Nothing makes my husband smile nearly as much as a Sour Cream Pound Cake fresh out of the oven.
But we have been trying to limit how many caloriess and how much added sugars and saturated fat we consume since becoming more health-conscientious.
Thankfully there are a few suggestions out there that will make your baking supposedly healthier, while keeping it delicious…techniques that will help cut heart-harming fats, refined sugars, and empty calories.
So just in time for the upcoming holiday season, and in time to start completing this year’s Christmas Notebook, here are some ideas…

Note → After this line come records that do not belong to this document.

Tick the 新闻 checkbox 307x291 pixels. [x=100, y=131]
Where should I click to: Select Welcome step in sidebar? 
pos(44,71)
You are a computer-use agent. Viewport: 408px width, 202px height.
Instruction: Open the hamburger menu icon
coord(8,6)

But first, the recipe for Sout Cream Pound Cake, the one and only recipe that I have actually memorized after my thirty-plus years of having my own kitchen, not to mention my very own KitchenAid miser.

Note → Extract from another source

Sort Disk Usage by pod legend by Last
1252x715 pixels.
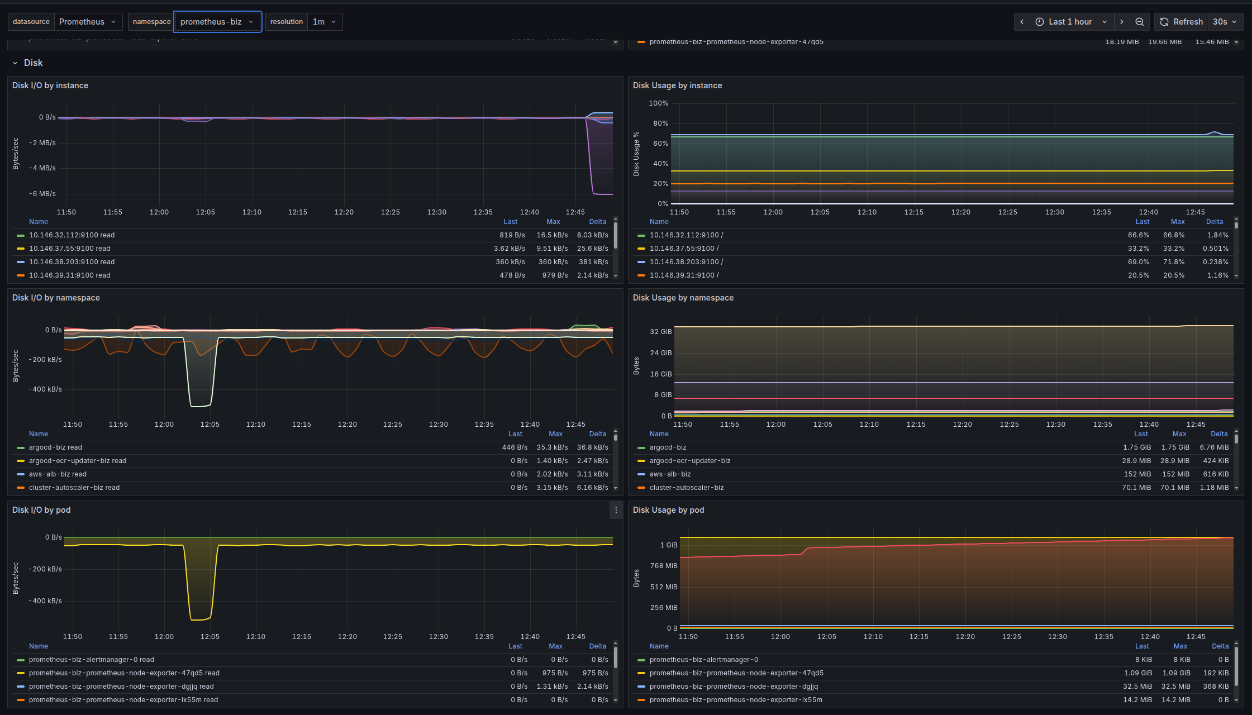click(x=1142, y=646)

Three cups of sugar, six eggs, one cup of sour cream…perhaps a type 2 diabetic from the Deep South’s greatest temptation ever…
Sour Cream Pound Cake
1 tsp vanilla
1/2tsp baking soda
1C sour cream
Preheat oven to 350 °F….Cream the butter and sugar together…Add sour cream…Sift the baking soda and flour together…Add to the creamed mixture alternating with eggs, beating in each egg 1 at a time…Add vanilla…Pour the mixture into a greased and floured loaf pan…Bake for 1 hour.
Now taking all of the ingredients in this cake, let’s see if and how we can hopefully make this cake a little less deadly, while keeping it delicious…
Time and time again, I have read to simply replace the white flour called for in a recipe with the same amount of whole wheat flour. While whole wheat flour is not as heavily refined and processed as regular white flour, I just don’t want to end up with a sour cream pound cake that tastes like rye bread.
Honestly, I don’t even know that I could replace up to half, or even a spoonful of the all-purpose flour in this recipe with whole-grain flour, That almost sounds like the ultimate kitchen sin.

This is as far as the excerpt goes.